There are times when it pays to be persistent. I called again today to confirm the arrangements. The plan changed from calling on Sunday to confirm we want her to coming in on Sunday and paying for her. At that point they'll put her on the list to be spayed on Monday if there's still room. If not, they will want to keep her until Thursday when they can spay her. We'll see if that story changes again since their kennels are very full right now and they have some dogs doubled up just to conserve space. If they receive a lot of dogs over the weekend they may be willing to let her come home with us just to free up a "bed" for another homeless dog. I'm not holding my breath on that, but we'll play it by ear.

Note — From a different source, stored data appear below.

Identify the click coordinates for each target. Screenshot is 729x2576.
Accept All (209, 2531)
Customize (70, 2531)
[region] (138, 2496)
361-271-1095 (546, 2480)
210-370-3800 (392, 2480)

The good news is we have picked out a very sweet dog that gets along really well with Sarah and shows a lot of potential to be a fun loving pup. The family that brought her in said she was "under 1 year" old but that got translated in the paperwork to "1 year." Given the size of her paws and the remaining puppy fluff in her fur, I'd estimate she's around 9-10 months old. She's about 45 pounds now and will probably gain another 10 or so ... maybe 20 since she's pretty scrawny now. Remind me of this premonition when I discover six months from now we found the one doberman/great dane mix in all of Virginia Beach and she's nearly 100 pounds. But she'll be the sweetest pony in the neighborhood and all the kids will want to line up to ride her.

I'm willing to wait until Thursday to take her home if we have to, but would like to get her out of the Big House since it's stressing her out. She's a sensitive soul and too pretty to go to jail. Perhaps she will make parole by Monday. I know we're talking about a matter of days compared to the rest of her life, but looking for a dog at the pound is a tiring ordeal and I'll be happy when we're through with it. There are so many quality animals there that just need the right family to help them, hopefully we'll be happy with our decision. And for all of you who made it this far through my epic tale of dog survival, we'll be visiting her on Sunday and I'll be bringing my camera. I'll post a picture of her once we get home!